How Dror Cohen went from a hospital bed to Paralympic gold
A life-altering car crash hasn't slowed him down. And now, he's in Rio trying for his second gold medal.
It was a 45-minute drive that turned into a lifetime.
Dror Cohen was riding in the backseat of a car with friends en route to an airbase in Israel. He was a typical 24-year-old with a passion for outdoor sports – bungee jumping, scuba diving, rafting, kite surfing, off-road racing, water skiing, sailing. If it involved competition, he did it – and he was good at it. All of it.
He was in the prime of his life – a great career, a great girlfriend, an all-around great life. It was 1992.
Cohen dozed off in the backseat. So did another passenger in the car. And eventually, so did the driver. The car slid on gravel; the driver, now fully awake, tried to correct and get back on asphalt. It didn't work. The car rolled over twice. Cohen was thrown out and into a ditch. He landed on his back.
He woke up a day later in a hospital, disoriented and badly bruised, with no memory of the crash.
"I tried to raise up and I couldn't," he recalled. "That's when the doctor said, 'Listen to me. You were in an accident. Your back is broken. You are paralyzed. You will not be able to use your legs for the rest of your life.'"
Cohen looked at the doctor, bewildered. It just couldn't be true. "What? What are you talking about?"
The doctor said it again. It still didn't sink in. "No, no, no."
Dror Cohen, a lifelong extreme athlete and outdoorsman, lost the use of his legs in a car crash in 1992. (Photo: Softwheel)
Cohen would spend the next five months in the hospital recovering from his injuries and learning to live without the use of his legs. Even now, 24 years later, he has trouble accepting that someone like him – someone so physically fit, so strong, so active – could be struck down.
"I was a young guy with a lot of ambition," Cohen said, in an interview with From the Grapevine. "One second, you're on top of the world, and the next you're in a rehab learning how to go to the bathroom. Even now, I've learned to live with my accident, but I don't think I can ever fully embrace it."
In the beginning, Cohen struggled with letting other people do things for him. At times, he didn't think he had a reason to live. It took "a couple of years and a lot of falling down," he said, to come to terms with life in a wheelchair and gain the skills and strength to live independently.
But he wanted more than just getting by every day. He missed his old life. He missed being out at sea, the waves crashing underneath him.

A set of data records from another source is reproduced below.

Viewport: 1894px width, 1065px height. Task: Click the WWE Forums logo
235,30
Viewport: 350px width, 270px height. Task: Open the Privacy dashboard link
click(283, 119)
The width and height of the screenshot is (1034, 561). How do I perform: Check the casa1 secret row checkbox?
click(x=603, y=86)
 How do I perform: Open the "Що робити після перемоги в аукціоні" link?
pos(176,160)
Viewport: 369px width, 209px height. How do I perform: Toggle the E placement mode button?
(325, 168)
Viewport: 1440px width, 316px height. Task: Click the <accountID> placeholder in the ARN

He missed swimming, surfing, sailing, racing. He missed competition.
"Those extreme sports were just a way of living for me, and I believe it makes you a better person," he told us. "I wanted to have that back."

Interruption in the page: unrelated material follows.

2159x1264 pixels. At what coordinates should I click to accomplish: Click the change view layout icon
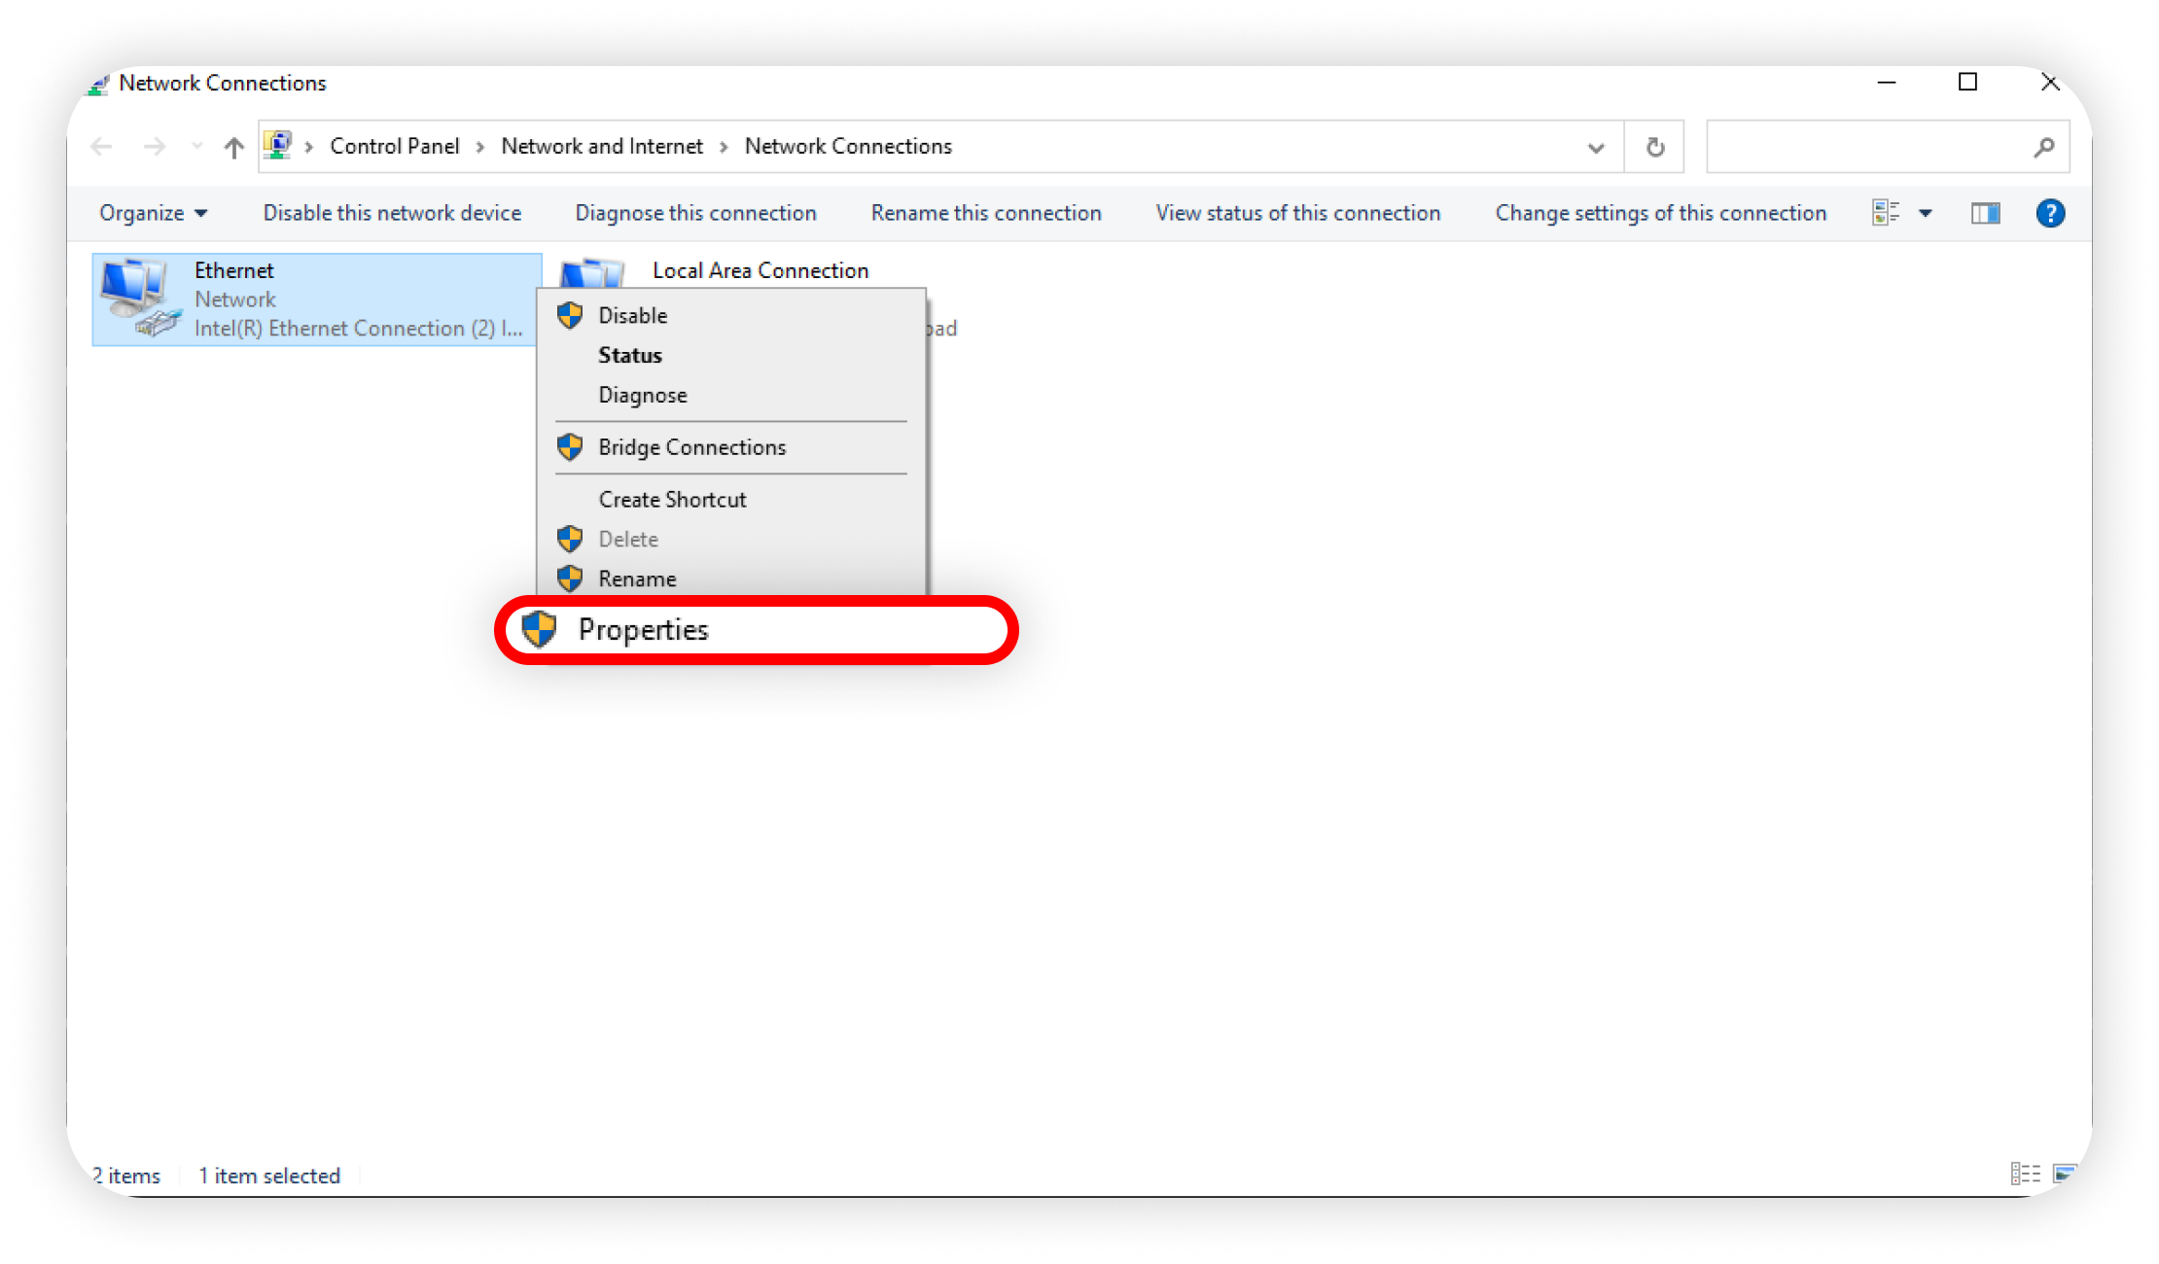point(1885,213)
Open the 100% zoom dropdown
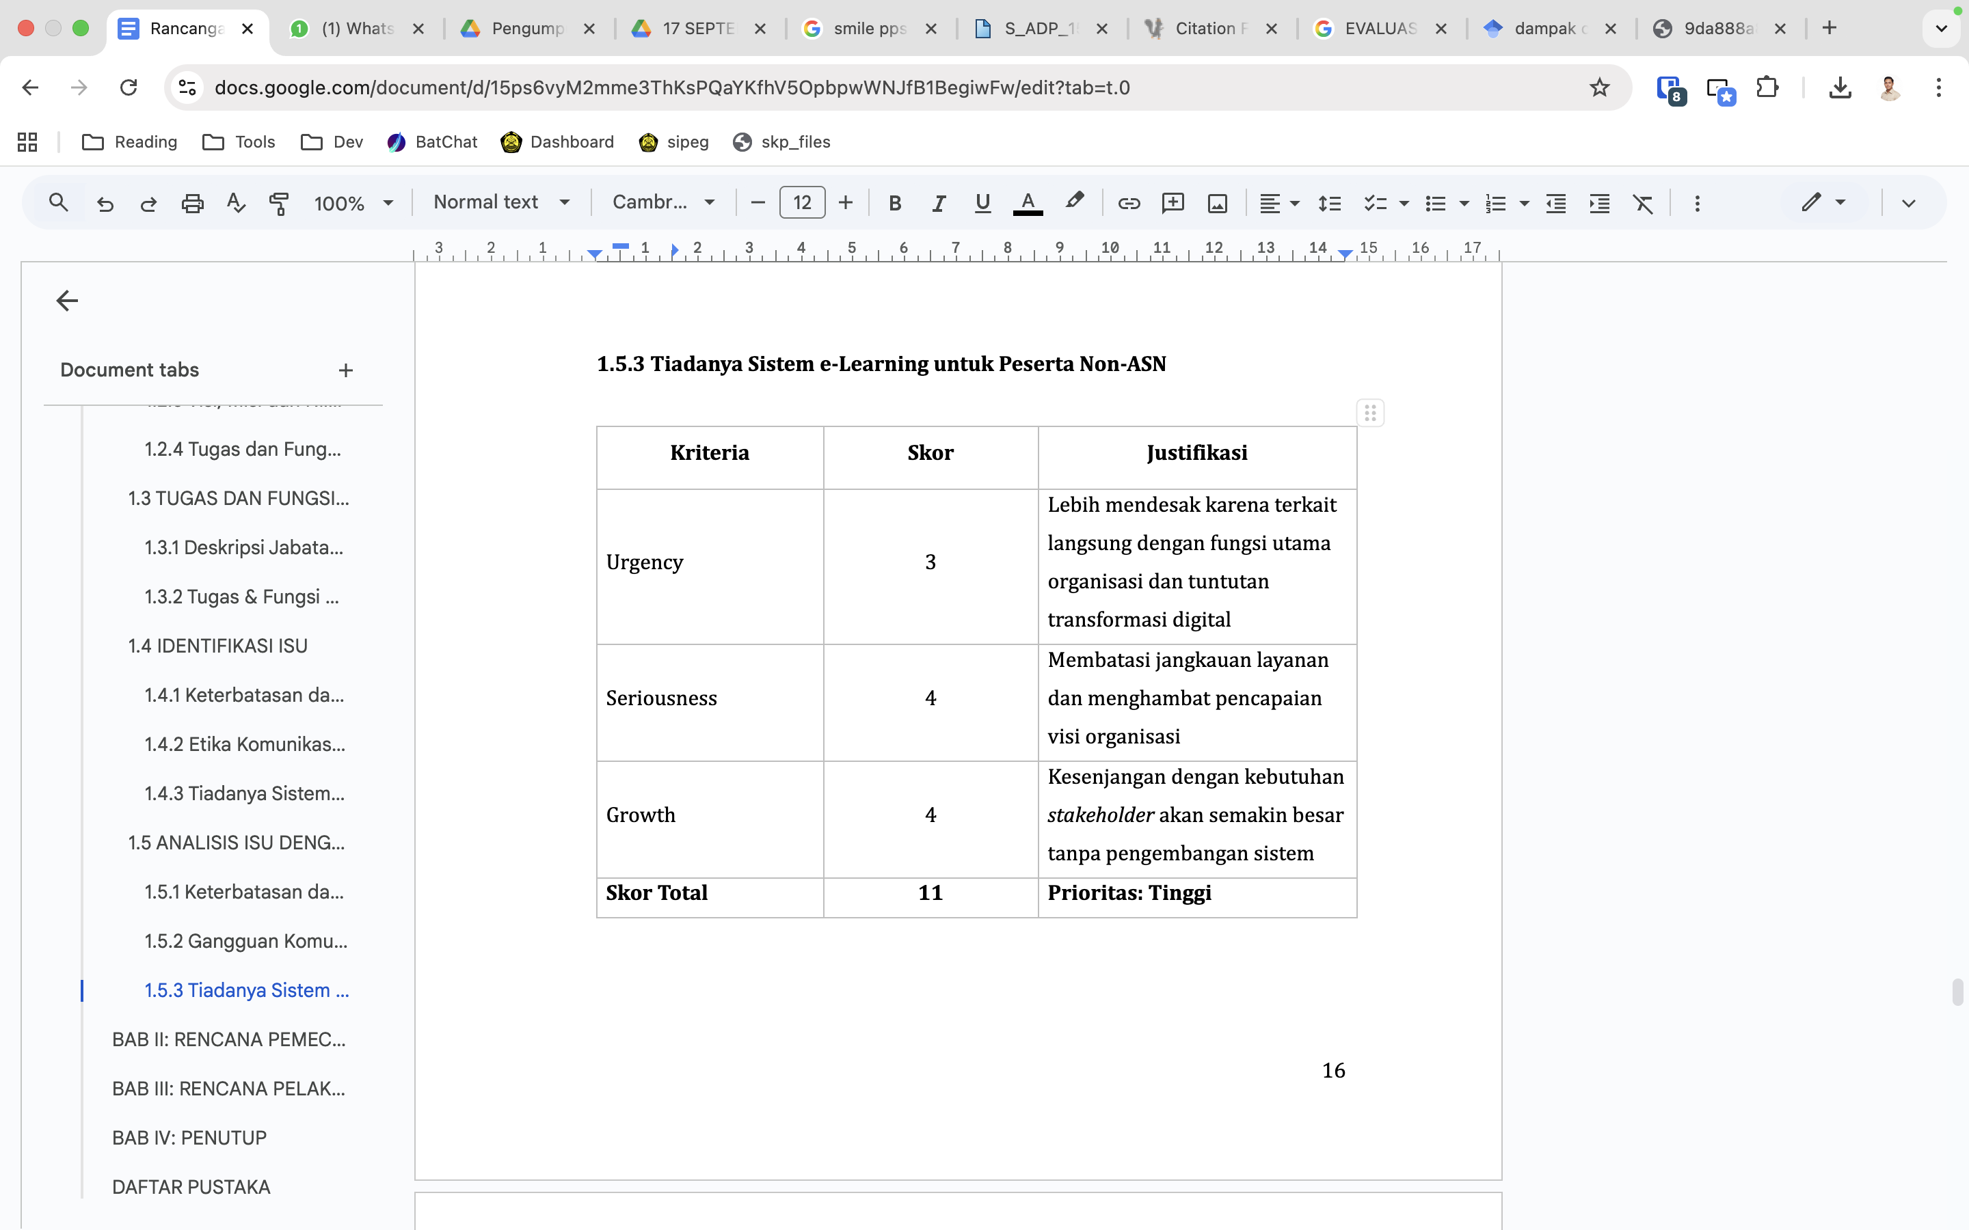The width and height of the screenshot is (1969, 1230). (353, 203)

He decided to try out all of the activities he used to do, only this time, with special accommodations for his disability. He took up surfing again, using an apparatus that keeps him upright and the surfboard attached. He started racing off-road again, using a car fitted with hand pedals. Eventually, he got back on a boat, but with an even bigger goal than just learning to sail again – this time, he wanted to win a gold medal.

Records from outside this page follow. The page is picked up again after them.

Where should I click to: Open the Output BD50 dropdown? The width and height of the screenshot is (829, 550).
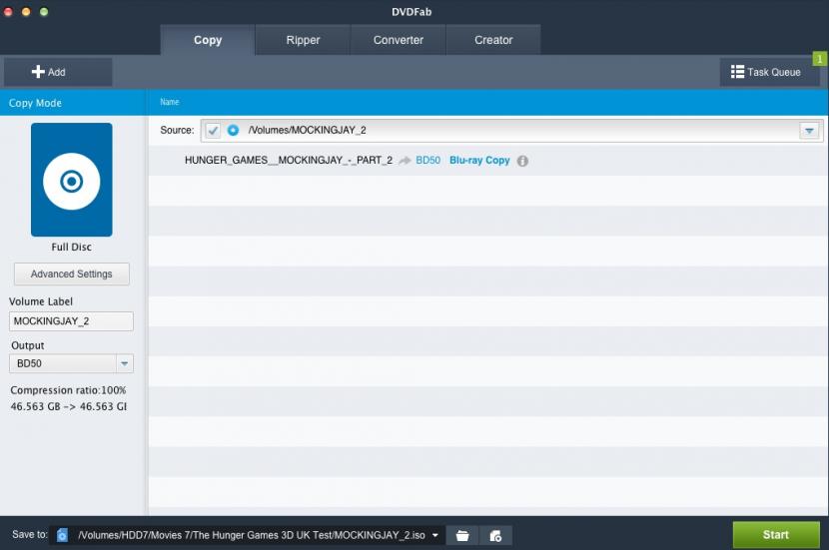(x=125, y=364)
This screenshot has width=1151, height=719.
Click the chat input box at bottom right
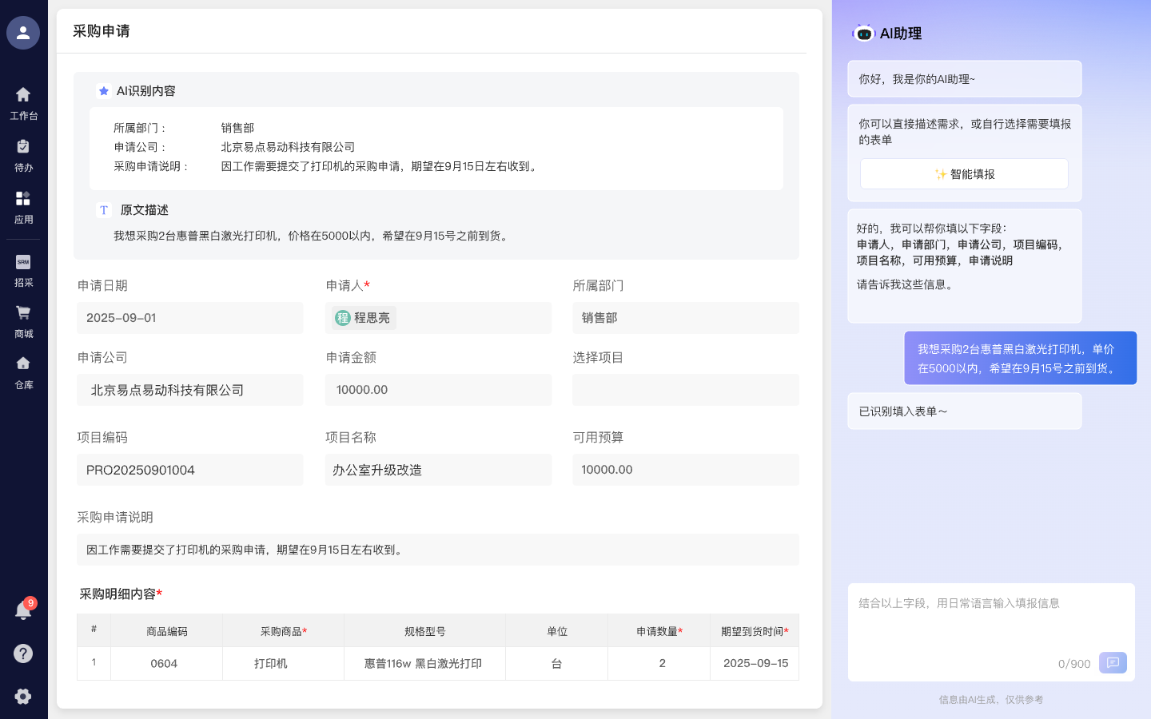(x=991, y=623)
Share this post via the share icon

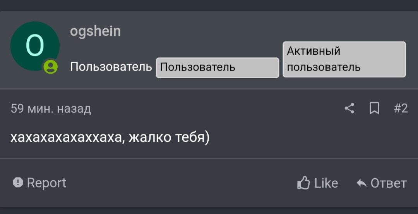click(x=349, y=109)
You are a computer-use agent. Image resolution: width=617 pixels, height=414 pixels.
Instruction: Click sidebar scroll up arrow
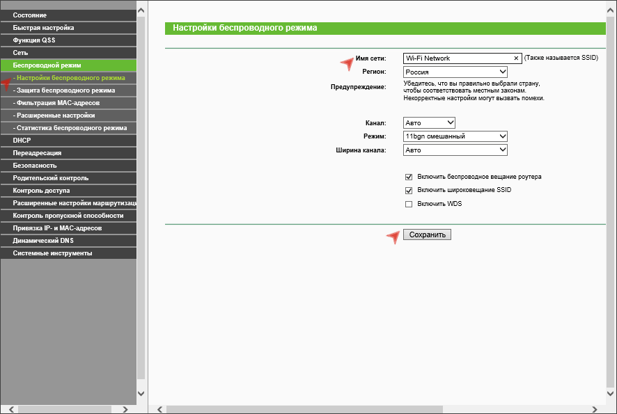[141, 10]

And that's exactly what he did, in 2004, after years of grueling training and travel. He and his team, representing Israel, took home the gold in the sonar sailing class of the Paralympic Games in Athens, Greece.
"Amazing," he said. "I had so much pride for myself and for my country, and my team. For a certain time, in 2004, you're the best in the world. A lot of fun, a lot of pride."
He would go on to win a handful of world sailing championships after 2004, but Cohen knew he wouldn't be satisfied without another shot at Paralympic glory. And along came Rio.
The Paralympics, starting today in the same city that hosted the Summer Olympics just three weeks ago, is a worldwide competition for athletes with disabilities. Cohen will be competing with a three-person team in the Sonar racing class, one of three sailing classes in the Paralympics.
Cohen described his class of sailing as more of a strategic competition than a physical one. Of course, speed is a major factor, but in other ways "it's like playing chess in the water," he said. "The wind is always moving, and the force of the wind is always changing. Everyone goes in the water when the light turns green, and everyone goes to the buoy. You have to figure out who has the right of way. It's a lot of strategy. You have to get ahead of that, even just one centimeter over your rival."
Just last week, Cohen and his sailing team arrived in Rio to prepare for competition – and do a little sightseeing.
When he's not competing at elite levels, making motivational speeches or working with Softwheel, a wheel-development company, Cohen can be found spending time with his 4-year-old twin girls.
"I hope that as they get older, they learn from (my experience)," he said of his daughters. "I really believe that if you want someone to do this or that, you have to show them an example. If I want my daughters to learn that they can do anything they set out to do, they can see me every day doing it. I believe that's the best way to teach them."